Todd Groesbeck and Dr. Scott Thomson, Mechanical Engineering
Introduction
The influence of scarring on the vocal folds is of great interest to the speech community. Surgeons, educators, and vocalists all have interest in understanding what causes vocal fold damage, and how such damage may be repaired. Frequently, repair requires surgery, and the surgery may result in scarring. Scarring results in impaired vibration, thus altering the quality of the individual’s voice.
Synthetic representations of the vocal folds are useful in studying vocal fold vibration. They are long-lasting, the stiffness of different layers of the human vocal fold may be properly imitated, and no animals are needed for study.
Methodology
A synthetic two-layer model of the human larynx was constructed to mimic the mechanical properties of a healthy voice (cross-section illustrated in Fig. 1). A second synthetic model containing a scar was fabricated (Fig. 2). The scar had the same stiffness as the body, was approximately cylindrical in shape, and was 2 mm long. The stiffness of the body and scar was approximately 3 times that of the cover (Young’s modulus 10 and 3 kPa, respectively).
The following variables were measured: onset pressure, flow rate, acoustics (frequency spectrum), and the position of points on the surface during vibration (using direct linear transformation). These variables allowed us to compare the unscarred (control) model to the scarred model. Onset pressure is a measure of the amount of pressure required to initiate vibration. It provides some idea of the amount of difficulty a human would have speaking if they actually had this model as their vocal folds. Acoustics help define characteristics of the vocal fold model. The position of points on the surface during vibration helps us to visually track the displacement of the vocal fold model as it vibrates. A scar is expected to alter this movement.
Results and Discussion of Results
The onset pressure and the flow rate were both slightly greater for the scarred model (Table 1). This suggests potential increased difficulty for a human to use a damaged vocal fold. The fundamental frequency, however, was not changed by the scar. This was expected since the scar was a relatively small change in overall geometry.
Figure 3 shows how the sound amplitude changes with frequency. The relative amplitude of the peaks in the figure correspond to the nature of the sound produced. The data shows some differences between the two models. Notice that scarred (dark blue) does not contain two of the spikes that control does (light blue), and that the peaks do not completely coincide.

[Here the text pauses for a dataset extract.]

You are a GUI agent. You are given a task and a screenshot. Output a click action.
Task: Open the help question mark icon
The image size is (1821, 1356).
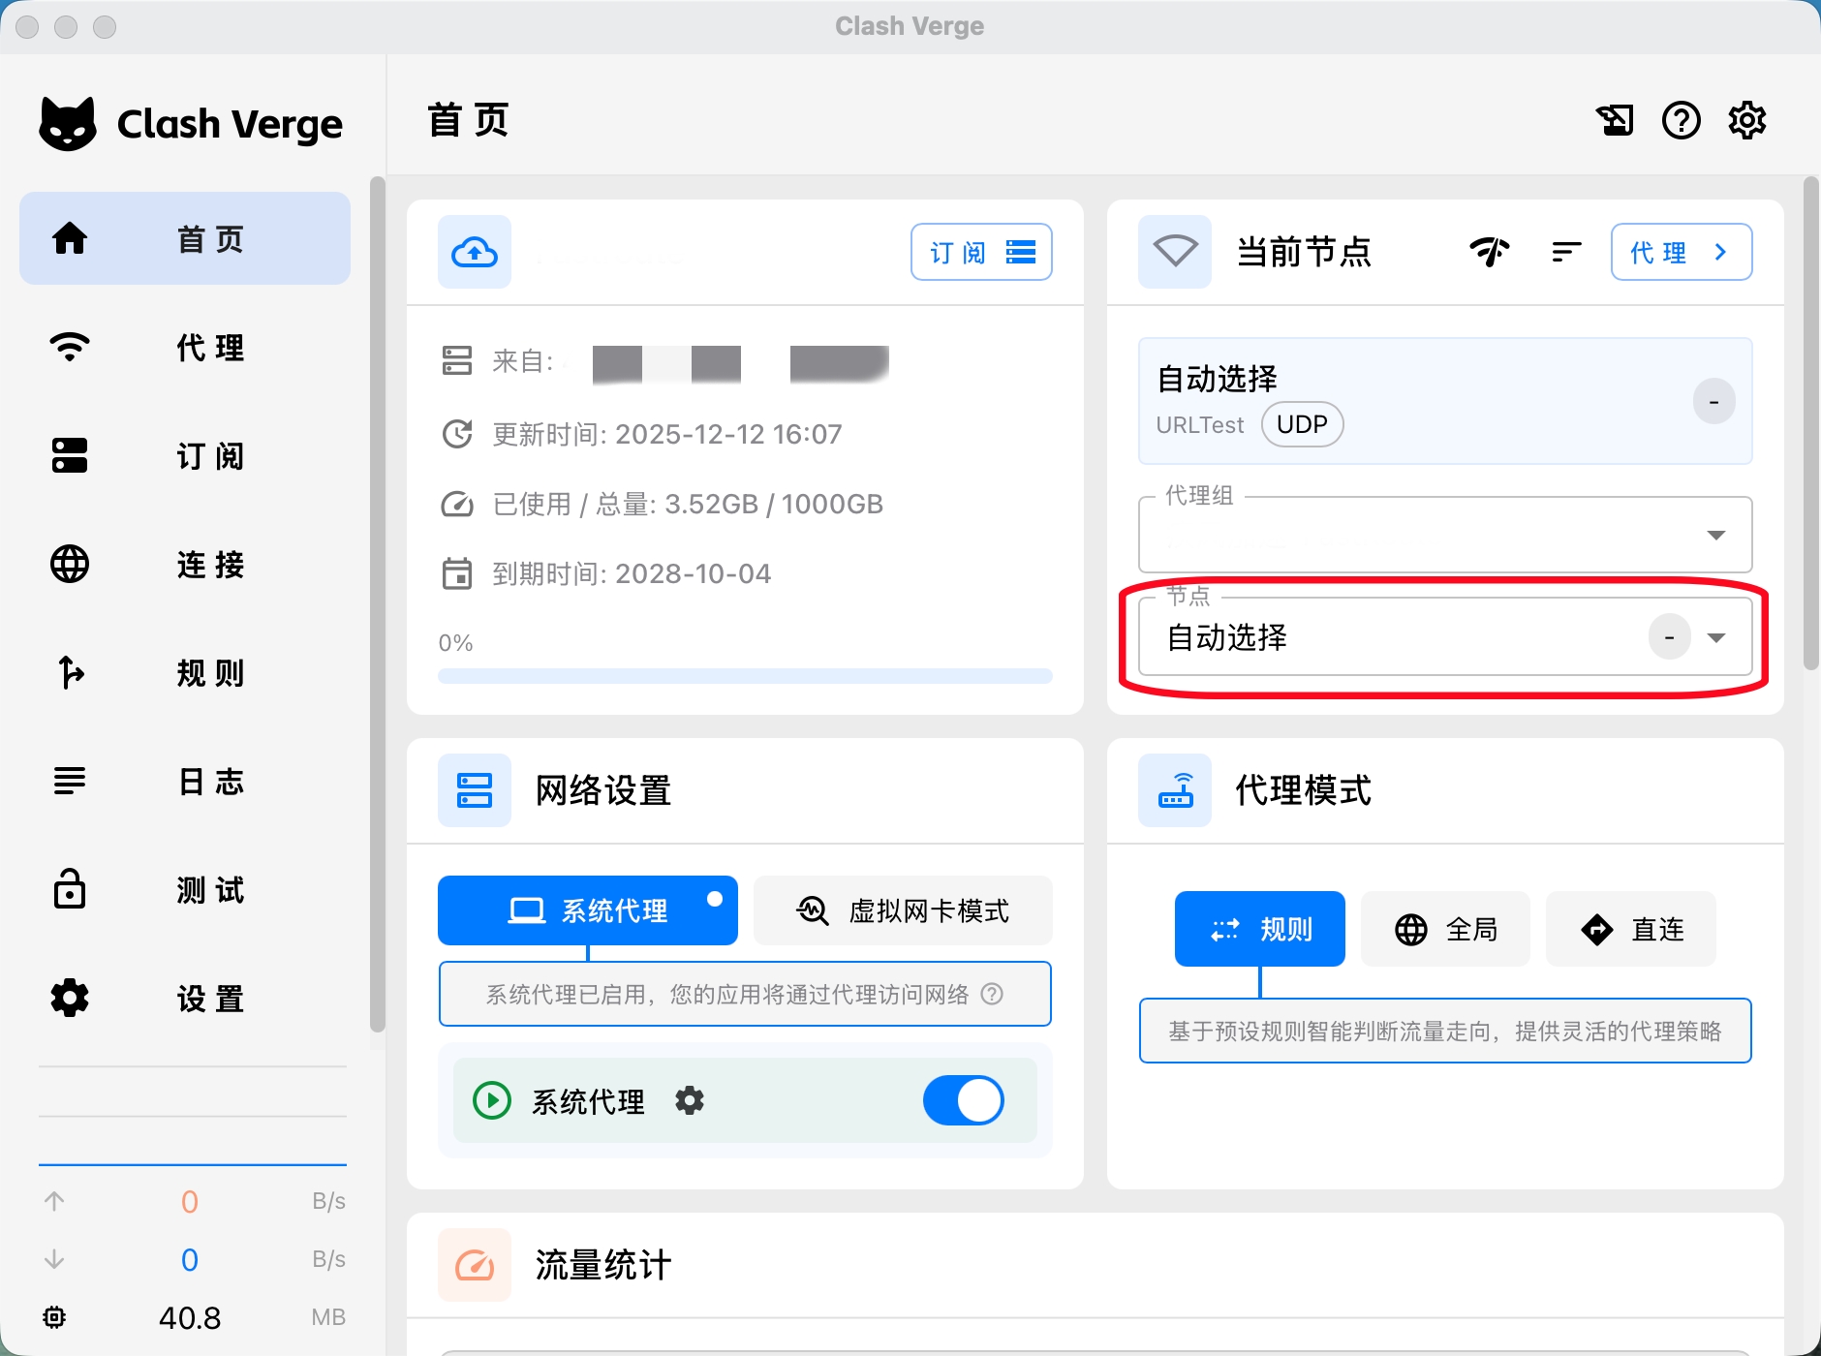pos(1681,121)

The displacement tracking indicated that the scarred model displacement was approximately 1.2 times that of the unscarred model.
Conclusion
In summary, two synthetic vocal fold models were made; one represented a healthy vocal fold while the other contained a scar. Testing indicated that scarring does influence vocal fold vibration and that it may be more difficult for a human to use a scarred vocal fold. In addition, the sound quality of the scarred vocal fold was altered. It is recommended that further research be done on more than one pair of control/scarred models in order to verify these results.